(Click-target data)
***
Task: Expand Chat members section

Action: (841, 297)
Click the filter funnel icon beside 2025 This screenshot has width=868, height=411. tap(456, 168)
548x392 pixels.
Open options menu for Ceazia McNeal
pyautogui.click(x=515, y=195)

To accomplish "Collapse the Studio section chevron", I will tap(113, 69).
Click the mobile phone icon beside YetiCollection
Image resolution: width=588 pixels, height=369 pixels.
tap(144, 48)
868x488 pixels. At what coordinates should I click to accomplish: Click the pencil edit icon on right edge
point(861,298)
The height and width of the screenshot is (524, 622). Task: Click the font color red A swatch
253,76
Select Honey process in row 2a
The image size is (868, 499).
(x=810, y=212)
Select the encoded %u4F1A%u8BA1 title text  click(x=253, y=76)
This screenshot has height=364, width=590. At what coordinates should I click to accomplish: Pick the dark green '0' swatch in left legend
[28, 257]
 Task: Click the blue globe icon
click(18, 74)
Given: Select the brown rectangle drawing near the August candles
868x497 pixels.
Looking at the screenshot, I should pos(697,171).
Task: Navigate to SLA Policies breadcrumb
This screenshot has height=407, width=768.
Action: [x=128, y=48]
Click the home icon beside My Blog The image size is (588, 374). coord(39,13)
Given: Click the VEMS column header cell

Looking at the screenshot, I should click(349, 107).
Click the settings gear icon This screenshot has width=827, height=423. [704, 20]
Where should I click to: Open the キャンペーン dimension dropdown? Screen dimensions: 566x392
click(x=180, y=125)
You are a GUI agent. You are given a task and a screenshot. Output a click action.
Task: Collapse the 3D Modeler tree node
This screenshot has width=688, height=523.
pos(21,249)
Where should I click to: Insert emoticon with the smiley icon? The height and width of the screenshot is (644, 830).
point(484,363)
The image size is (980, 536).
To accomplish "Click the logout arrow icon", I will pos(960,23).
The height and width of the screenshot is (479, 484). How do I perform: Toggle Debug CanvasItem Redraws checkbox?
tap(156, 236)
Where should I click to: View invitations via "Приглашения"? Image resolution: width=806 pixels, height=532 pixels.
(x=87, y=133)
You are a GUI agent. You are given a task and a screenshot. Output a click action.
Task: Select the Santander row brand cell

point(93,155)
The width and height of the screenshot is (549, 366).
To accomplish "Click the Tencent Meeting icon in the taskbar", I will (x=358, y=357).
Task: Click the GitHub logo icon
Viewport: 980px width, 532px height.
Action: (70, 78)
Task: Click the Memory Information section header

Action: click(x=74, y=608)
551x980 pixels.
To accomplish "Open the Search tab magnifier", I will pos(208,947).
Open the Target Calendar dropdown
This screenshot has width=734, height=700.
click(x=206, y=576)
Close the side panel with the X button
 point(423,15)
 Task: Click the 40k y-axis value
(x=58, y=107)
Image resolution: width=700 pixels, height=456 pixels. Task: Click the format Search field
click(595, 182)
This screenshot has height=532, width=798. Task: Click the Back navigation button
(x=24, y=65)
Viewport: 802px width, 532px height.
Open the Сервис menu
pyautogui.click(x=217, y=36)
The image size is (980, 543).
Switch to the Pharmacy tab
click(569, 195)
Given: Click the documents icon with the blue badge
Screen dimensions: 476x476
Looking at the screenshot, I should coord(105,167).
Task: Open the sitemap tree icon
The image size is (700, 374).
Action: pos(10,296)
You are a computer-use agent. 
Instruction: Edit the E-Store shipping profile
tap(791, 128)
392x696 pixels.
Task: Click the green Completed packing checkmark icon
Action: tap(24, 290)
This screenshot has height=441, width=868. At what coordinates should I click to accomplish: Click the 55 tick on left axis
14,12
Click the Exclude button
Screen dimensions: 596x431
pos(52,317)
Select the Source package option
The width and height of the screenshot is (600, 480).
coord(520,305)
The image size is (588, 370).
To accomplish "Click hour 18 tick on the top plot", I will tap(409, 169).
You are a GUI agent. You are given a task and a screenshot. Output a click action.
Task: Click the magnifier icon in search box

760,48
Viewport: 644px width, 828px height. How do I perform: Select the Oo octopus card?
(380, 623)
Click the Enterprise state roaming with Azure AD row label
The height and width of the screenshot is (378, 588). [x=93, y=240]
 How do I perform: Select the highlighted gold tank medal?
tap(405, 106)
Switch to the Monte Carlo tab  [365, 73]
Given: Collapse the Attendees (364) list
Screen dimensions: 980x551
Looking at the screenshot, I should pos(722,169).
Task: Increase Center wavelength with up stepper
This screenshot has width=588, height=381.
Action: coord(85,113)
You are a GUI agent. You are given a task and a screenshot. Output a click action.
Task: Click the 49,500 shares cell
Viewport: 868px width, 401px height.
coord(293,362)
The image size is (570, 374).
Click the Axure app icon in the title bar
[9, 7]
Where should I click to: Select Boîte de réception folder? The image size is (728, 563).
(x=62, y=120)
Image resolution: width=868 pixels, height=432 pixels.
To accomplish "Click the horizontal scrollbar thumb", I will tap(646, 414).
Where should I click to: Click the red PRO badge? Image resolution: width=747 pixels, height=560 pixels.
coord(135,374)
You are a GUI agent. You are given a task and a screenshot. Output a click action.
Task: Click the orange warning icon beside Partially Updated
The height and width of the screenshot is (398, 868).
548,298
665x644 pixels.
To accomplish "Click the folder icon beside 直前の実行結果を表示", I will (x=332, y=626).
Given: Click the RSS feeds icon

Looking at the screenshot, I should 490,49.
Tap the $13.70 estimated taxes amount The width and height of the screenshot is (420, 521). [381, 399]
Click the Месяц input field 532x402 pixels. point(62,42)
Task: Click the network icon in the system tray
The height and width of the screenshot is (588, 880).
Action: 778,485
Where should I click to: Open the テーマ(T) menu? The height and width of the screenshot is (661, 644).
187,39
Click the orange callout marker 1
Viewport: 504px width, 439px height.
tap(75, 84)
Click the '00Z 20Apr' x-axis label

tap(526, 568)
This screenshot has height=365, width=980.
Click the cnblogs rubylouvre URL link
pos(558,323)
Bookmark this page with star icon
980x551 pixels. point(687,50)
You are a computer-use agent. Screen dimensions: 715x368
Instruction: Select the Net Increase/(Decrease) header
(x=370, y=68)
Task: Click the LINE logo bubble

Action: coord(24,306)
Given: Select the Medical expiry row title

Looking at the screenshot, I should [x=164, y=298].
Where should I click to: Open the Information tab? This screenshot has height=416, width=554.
***
What is required = Reproduce the entire listing above verbatim, line for line.

The result =
Task: Expand Chat members section

Action: (841, 297)
Click the filter funnel icon beside 2025 This screenshot has width=868, height=411. tap(456, 168)
548x392 pixels.
Open options menu for Ceazia McNeal
pyautogui.click(x=515, y=195)

To accomplish "Collapse the Studio section chevron", I will tap(113, 69).
Click the mobile phone icon beside YetiCollection
Image resolution: width=588 pixels, height=369 pixels.
tap(144, 48)
868x488 pixels. At what coordinates should I click to accomplish: Click the pencil edit icon on right edge
point(861,298)
The height and width of the screenshot is (524, 622). Task: Click the font color red A swatch
253,76
Select Honey process in row 2a
The image size is (868, 499).
(x=810, y=212)
Select the encoded %u4F1A%u8BA1 title text  click(x=253, y=76)
This screenshot has height=364, width=590. At what coordinates should I click to accomplish: Pick the dark green '0' swatch in left legend
[28, 257]
 Task: Click the blue globe icon
click(18, 74)
Given: Select the brown rectangle drawing near the August candles
868x497 pixels.
Looking at the screenshot, I should pos(697,171).
Task: Navigate to SLA Policies breadcrumb
This screenshot has height=407, width=768.
Action: [x=128, y=48]
Click the home icon beside My Blog The image size is (588, 374). coord(39,13)
Given: Click the VEMS column header cell

Looking at the screenshot, I should click(349, 107).
Click the settings gear icon This screenshot has width=827, height=423. [704, 20]
Where should I click to: Open the キャンペーン dimension dropdown? Screen dimensions: 566x392
click(x=180, y=125)
You are a GUI agent. You are given a task and a screenshot. Output a click action.
Task: Collapse the 3D Modeler tree node
This screenshot has width=688, height=523.
pos(21,249)
Where should I click to: Insert emoticon with the smiley icon? The height and width of the screenshot is (644, 830).
point(484,363)
The image size is (980, 536).
To accomplish "Click the logout arrow icon", I will pos(960,23).
The height and width of the screenshot is (479, 484). How do I perform: Toggle Debug CanvasItem Redraws checkbox?
tap(156, 236)
Where should I click to: View invitations via "Приглашения"? Image resolution: width=806 pixels, height=532 pixels.
(x=87, y=133)
You are a GUI agent. You are given a task and a screenshot. Output a click action.
Task: Select the Santander row brand cell

point(93,155)
The width and height of the screenshot is (549, 366).
To accomplish "Click the Tencent Meeting icon in the taskbar", I will (x=358, y=357).
Task: Click the GitHub logo icon
Viewport: 980px width, 532px height.
Action: (70, 78)
Task: Click the Memory Information section header

Action: click(x=74, y=608)
551x980 pixels.
To accomplish "Open the Search tab magnifier", I will pos(208,947).
Open the Target Calendar dropdown
This screenshot has width=734, height=700.
click(x=206, y=576)
Close the side panel with the X button
 point(423,15)
 Task: Click the 40k y-axis value
(x=58, y=107)
Image resolution: width=700 pixels, height=456 pixels. Task: Click the format Search field
click(595, 182)
This screenshot has height=532, width=798. Task: Click the Back navigation button
(x=24, y=65)
Viewport: 802px width, 532px height.
Open the Сервис menu
pyautogui.click(x=217, y=36)
The image size is (980, 543).
Switch to the Pharmacy tab
click(569, 195)
Given: Click the documents icon with the blue badge
Screen dimensions: 476x476
Looking at the screenshot, I should coord(105,167).
Task: Open the sitemap tree icon
The image size is (700, 374).
Action: pos(10,296)
You are a computer-use agent. 
Instruction: Edit the E-Store shipping profile
tap(791, 128)
392x696 pixels.
Task: Click the green Completed packing checkmark icon
Action: tap(24, 290)
This screenshot has height=441, width=868. At what coordinates should I click to accomplish: Click the 55 tick on left axis
14,12
Click the Exclude button
Screen dimensions: 596x431
pos(52,317)
Select the Source package option
The width and height of the screenshot is (600, 480).
coord(520,305)
The image size is (588, 370).
To accomplish "Click hour 18 tick on the top plot", I will tap(409, 169).
You are a GUI agent. You are given a task and a screenshot. Output a click action.
Task: Click the magnifier icon in search box

760,48
Viewport: 644px width, 828px height. How do I perform: Select the Oo octopus card?
(380, 623)
Click the Enterprise state roaming with Azure AD row label
The height and width of the screenshot is (378, 588). [x=93, y=240]
 How do I perform: Select the highlighted gold tank medal?
tap(405, 106)
Switch to the Monte Carlo tab  [365, 73]
Given: Collapse the Attendees (364) list
Screen dimensions: 980x551
Looking at the screenshot, I should pos(722,169).
Task: Increase Center wavelength with up stepper
This screenshot has width=588, height=381.
Action: coord(85,113)
You are a GUI agent. You are given a task and a screenshot. Output a click action.
Task: Click the 49,500 shares cell
Viewport: 868px width, 401px height.
coord(293,362)
The image size is (570, 374).
Click the Axure app icon in the title bar
[9, 7]
Where should I click to: Select Boîte de réception folder? The image size is (728, 563).
(x=62, y=120)
Image resolution: width=868 pixels, height=432 pixels.
To accomplish "Click the horizontal scrollbar thumb", I will tap(646, 414).
Where should I click to: Click the red PRO badge? Image resolution: width=747 pixels, height=560 pixels.
coord(135,374)
You are a GUI agent. You are given a task and a screenshot. Output a click action.
Task: Click the orange warning icon beside Partially Updated
The height and width of the screenshot is (398, 868).
548,298
665x644 pixels.
To accomplish "Click the folder icon beside 直前の実行結果を表示", I will (x=332, y=626).
Given: Click the RSS feeds icon

Looking at the screenshot, I should 490,49.
Tap the $13.70 estimated taxes amount The width and height of the screenshot is (420, 521). [381, 399]
Click the Месяц input field 532x402 pixels. point(62,42)
Task: Click the network icon in the system tray
The height and width of the screenshot is (588, 880).
Action: 778,485
Where should I click to: Open the テーマ(T) menu? The height and width of the screenshot is (661, 644).
187,39
Click the orange callout marker 1
Viewport: 504px width, 439px height.
tap(75, 84)
Click the '00Z 20Apr' x-axis label

tap(526, 568)
This screenshot has height=365, width=980.
Click the cnblogs rubylouvre URL link
pos(558,323)
Bookmark this page with star icon
980x551 pixels. point(687,50)
You are a computer-use agent. Screen dimensions: 715x368
Instruction: Select the Net Increase/(Decrease) header
(x=370, y=68)
Task: Click the LINE logo bubble

Action: coord(24,306)
Given: Select the Medical expiry row title

Looking at the screenshot, I should [x=164, y=298].
Where should I click to: Open the Information tab? This screenshot has height=416, width=554.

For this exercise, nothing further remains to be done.